失语症是最常见的中风综合征之一,但人们对不同亚型的范围及其中风机制知之甚少。然而,亚型和病因已知会影响预后和恢复。
我们的目的是分析大型亚急性中风患者中的失语症亚型和病因。
连续入组来自专门的认知性中风登记处的患者。在中风发病的第一个月内进行了经过验证的认知筛查检查,这使得能够诊断出 14 种不同的失语症亚型。在急性和亚急性期间,从一种亚型演变为另一种亚型,有时会诊断出超过 1 种亚型。中风的病因是通过改良的 Org 10172 在急性中风治疗标准来确定的,该标准包括脑出血。排除标准包括痴呆、慢性内科疾病、药物滥用和严重抑郁。
在 2389 例中风患者中,排除(n=593)后,失语症患者为 625 例(625 例中有 1796 例;34.8%),亚类频率包括布罗卡失语症(n=170;27.2%)、命名性失语症(n=165;26.4%)、完全性失语症(n=119;19.04%)和皮质下失语症(n=57;9.12%)。较少见的亚型(总 n=40;6.7%)包括皮质间性失语症(n=11)、威尼克失语症(n=10)、传导性失语症(n=7)、失语症(n=3)、语义性失语症(n=3)、交叉性失语症(n=3)、单纯性词聋(n=2)和外国口音综合征(n=1)。失语症亚型和病因存在一些显著的关联(卡方:855.8,P 值<.0001)。Bonferroni 调整后的 P 值显示,命名性失语症与小血管疾病(SVD)显著相关(比值比[OR]=2.0254,95%置信区间[CI]:1.3820-2.9681),而完全性失语症患者主要与心源性栓塞(CE)病因相关(OR=2.3589,95%CI:1.5506-3.5885),且较少发生 SVD(OR=.2583,95%CI:.1444-.4654)。

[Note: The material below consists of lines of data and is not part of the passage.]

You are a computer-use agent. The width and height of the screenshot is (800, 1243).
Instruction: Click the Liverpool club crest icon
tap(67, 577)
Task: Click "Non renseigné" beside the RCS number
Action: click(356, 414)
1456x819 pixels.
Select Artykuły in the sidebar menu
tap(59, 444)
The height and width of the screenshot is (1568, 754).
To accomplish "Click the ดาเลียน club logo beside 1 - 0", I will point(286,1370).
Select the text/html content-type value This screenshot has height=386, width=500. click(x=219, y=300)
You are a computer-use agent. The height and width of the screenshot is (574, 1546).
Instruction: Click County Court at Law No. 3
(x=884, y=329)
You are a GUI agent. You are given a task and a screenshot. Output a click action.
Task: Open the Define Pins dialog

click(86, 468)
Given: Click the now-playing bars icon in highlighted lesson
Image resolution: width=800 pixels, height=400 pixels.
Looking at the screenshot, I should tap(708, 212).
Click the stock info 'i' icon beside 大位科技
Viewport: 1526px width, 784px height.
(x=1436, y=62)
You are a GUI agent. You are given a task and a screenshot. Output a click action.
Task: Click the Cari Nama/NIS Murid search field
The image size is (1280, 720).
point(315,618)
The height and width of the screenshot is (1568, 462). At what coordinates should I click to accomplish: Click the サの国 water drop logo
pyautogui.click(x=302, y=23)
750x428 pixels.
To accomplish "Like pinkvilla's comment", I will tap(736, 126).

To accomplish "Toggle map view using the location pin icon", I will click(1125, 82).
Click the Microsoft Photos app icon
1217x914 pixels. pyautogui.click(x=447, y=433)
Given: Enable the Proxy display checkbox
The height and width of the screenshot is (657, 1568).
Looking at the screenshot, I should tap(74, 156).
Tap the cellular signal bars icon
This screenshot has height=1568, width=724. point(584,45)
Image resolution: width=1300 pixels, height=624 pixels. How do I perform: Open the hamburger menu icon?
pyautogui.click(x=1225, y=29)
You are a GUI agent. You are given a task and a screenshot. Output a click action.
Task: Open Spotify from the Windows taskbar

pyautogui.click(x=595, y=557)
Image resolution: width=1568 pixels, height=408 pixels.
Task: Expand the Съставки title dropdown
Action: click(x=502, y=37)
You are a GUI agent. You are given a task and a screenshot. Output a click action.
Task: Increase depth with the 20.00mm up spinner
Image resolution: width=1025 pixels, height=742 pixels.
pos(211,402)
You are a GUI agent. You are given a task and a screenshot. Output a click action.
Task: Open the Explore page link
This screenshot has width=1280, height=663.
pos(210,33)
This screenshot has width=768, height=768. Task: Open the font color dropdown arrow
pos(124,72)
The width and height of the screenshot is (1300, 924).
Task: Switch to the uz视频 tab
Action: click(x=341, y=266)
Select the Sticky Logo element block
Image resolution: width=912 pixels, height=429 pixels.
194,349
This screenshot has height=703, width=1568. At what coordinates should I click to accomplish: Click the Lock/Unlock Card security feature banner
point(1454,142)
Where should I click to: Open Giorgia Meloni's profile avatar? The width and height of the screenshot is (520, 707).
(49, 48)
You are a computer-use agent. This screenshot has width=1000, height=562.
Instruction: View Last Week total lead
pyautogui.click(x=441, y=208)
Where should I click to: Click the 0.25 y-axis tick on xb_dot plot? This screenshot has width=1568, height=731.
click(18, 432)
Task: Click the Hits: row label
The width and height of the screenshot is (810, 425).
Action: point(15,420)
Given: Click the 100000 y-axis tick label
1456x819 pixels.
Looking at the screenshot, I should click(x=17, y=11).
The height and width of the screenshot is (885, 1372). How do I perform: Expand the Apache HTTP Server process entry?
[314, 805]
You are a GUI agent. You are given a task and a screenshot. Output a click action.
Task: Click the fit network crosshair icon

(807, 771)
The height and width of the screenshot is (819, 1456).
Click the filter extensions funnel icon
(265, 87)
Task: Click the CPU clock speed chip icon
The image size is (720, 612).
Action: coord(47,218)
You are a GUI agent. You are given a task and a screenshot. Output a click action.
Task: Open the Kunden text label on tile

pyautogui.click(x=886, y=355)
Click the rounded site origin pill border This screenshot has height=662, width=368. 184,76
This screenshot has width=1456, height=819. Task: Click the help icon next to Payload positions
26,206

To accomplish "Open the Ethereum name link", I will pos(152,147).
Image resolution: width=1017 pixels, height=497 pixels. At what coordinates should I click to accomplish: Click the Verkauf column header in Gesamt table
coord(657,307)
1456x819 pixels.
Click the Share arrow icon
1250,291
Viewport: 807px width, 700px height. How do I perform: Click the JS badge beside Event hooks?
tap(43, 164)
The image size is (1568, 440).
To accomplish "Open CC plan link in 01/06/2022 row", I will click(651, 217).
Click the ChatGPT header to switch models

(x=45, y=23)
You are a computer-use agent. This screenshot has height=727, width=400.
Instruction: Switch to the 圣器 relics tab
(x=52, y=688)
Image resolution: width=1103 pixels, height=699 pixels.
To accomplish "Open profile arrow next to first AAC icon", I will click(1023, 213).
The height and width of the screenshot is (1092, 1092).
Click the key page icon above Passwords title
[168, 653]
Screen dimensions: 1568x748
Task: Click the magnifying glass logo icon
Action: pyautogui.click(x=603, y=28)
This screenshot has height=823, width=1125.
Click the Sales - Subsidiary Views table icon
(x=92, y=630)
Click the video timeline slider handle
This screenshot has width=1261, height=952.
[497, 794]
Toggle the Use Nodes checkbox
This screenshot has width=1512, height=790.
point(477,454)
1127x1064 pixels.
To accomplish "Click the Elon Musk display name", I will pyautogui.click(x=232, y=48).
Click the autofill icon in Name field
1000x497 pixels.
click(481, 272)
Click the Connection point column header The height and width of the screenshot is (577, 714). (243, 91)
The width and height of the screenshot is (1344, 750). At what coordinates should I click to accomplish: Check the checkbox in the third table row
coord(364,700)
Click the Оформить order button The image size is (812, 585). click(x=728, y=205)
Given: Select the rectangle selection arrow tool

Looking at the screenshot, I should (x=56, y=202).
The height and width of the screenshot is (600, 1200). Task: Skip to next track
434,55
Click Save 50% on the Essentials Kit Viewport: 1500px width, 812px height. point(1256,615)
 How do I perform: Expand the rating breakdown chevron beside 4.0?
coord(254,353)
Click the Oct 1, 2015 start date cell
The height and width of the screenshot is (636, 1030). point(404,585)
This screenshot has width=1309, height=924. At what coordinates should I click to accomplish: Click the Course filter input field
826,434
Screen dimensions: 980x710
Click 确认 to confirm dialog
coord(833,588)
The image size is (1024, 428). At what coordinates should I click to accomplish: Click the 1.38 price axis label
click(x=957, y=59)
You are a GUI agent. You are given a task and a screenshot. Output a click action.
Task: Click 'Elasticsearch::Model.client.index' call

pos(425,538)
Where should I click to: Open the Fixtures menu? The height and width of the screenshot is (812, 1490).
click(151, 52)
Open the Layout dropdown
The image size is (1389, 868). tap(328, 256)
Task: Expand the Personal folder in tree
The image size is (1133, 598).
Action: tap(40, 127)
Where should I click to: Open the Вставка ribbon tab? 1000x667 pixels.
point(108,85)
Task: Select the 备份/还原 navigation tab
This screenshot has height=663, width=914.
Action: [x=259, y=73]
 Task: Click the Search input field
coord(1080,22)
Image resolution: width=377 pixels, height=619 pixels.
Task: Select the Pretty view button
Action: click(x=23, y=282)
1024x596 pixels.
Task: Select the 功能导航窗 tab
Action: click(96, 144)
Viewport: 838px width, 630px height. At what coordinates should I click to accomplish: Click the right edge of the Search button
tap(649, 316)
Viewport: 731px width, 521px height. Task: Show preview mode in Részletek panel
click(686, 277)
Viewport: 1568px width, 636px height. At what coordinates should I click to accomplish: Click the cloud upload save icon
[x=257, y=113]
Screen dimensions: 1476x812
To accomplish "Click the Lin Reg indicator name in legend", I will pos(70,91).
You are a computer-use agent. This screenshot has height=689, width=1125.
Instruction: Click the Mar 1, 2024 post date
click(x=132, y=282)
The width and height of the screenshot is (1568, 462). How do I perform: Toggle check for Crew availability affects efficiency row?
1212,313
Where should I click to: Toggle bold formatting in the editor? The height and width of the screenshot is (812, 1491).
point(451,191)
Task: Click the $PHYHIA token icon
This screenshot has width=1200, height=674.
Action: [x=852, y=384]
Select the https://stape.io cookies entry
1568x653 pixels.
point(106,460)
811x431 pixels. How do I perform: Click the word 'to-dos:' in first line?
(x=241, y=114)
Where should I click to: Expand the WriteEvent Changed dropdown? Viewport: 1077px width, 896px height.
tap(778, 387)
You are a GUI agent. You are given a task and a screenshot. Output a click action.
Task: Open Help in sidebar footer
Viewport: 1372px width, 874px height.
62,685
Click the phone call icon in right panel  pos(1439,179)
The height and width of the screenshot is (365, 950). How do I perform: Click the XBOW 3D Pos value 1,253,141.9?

还有其他值得注意的推论。威尼克失语症由心源性栓塞(12 例中的 6 例;50%)或脑出血(12 例中的 4 例;33.3%)引起,合并占 83%。皮质下失语症因 SVD 占 36%(85 例中的 31 例)或因脑出血占 32%(85 例中的 27 例),合并占 68%。作为一个整体,皮质间性失语症的 60%是由于大血管疾病(20 例中的 7 例;35%)或脑出血(20 例中的 5 例;25%)引起的。相反,布罗卡失语症的诊断可以归因于任何病因类别。
(1)失语症在亚型和病因方面是一种异质实体;(2)布罗卡、完全性、命名性和皮质下失语症占失语症亚型的绝大多数;(3)SVD、心源性栓塞和脑出血与某些特定的失语症综合征显著相关;(4)确定失语症亚型可以帮助确定病因、预后、影响失语症治疗,并为未来的药理学或行为疗法的随机对照试验提供基础。